At that time, Local 1199 represented pharmacy employees. Six
years later, Local 1199 embarked on an ambitious plan to organize the hundreds
of thousands of unorganized orderlies, laundresses and other low-paid, mostly
minority workers in New York’s hospitals. Foner took a leading role in
building crucial coalitions between the union and civil rights leaders,
cultural workers and political figures.
MANY CONTRIBUTIONS
During the 46-day strike in 1959 that won union recognition at
seven major hospitals, Foner enlisted the aid of civil rights leaders
including Dr. Martin Luther King. During a bitter 56-day strike against Beth
El Hospital, he recruited Malcolm X. As Foner pointed out in a Dec. 11, 1992 UE
NEWS article, "For Malcolm X, this was the first and only time he
took part in a mass campaign together with whites and the first and only time
he identified with a labor union struggle."
Local 1199 joined with UE and other unions in opposing the
Vietnam War, earning Foner a place on President Nixon’s enemies list.

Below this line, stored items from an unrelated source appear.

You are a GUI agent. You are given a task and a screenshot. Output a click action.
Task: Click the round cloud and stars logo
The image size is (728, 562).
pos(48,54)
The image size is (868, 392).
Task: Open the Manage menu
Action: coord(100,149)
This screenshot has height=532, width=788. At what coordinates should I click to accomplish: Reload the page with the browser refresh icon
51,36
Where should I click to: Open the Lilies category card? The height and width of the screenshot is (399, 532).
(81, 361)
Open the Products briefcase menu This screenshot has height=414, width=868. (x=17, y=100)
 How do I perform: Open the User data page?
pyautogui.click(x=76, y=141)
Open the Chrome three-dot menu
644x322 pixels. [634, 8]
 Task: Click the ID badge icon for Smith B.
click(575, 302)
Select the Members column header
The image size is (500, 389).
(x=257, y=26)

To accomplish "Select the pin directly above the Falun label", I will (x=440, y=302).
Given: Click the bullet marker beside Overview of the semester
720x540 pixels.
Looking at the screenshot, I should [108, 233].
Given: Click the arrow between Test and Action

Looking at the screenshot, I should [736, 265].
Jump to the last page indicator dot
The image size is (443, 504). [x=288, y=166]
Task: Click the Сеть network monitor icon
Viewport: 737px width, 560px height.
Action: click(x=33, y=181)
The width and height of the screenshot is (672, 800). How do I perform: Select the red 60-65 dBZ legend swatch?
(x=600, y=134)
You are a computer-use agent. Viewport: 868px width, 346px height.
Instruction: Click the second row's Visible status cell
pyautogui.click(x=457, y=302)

Under Foner’s leadership, Local 1199 in 1972 became the
first union to install a permanent art gallery in its headquarters building.
In 1979, Foner established Bread and Roses, a union cultural program. (The
name derived from the slogan of the 1912 textile strike in Lawrence, Mass.)
Bread and Roses brought singers and theater troupes to hospitals and nursing
homes, published a series of outstanding posters and produced a musical,
"Take Care," about hospital work. A 1991 conference on workers’
culture organized by Bread and Roses, brought together workers and artists in
an effort to regain labor’s voice and militancy. The conference was the
subject of a cover article in the Dec. 6, 1991 UE NEWS.
A recent project, the poster series "Women of Hope,"
celebrated the achievements of African-American, Hispanic, Asian-American and
American Indian women, including Dolores Huerta, co-founder of the United Farm
Workers Union.
"I’ve just not known anybody else who is so richly
aware of the benefits, the joys, the necessity of arts to ordinary
people," said actress and author Ruby Dee, among the many performers
recruited by Foner before gaining stardom.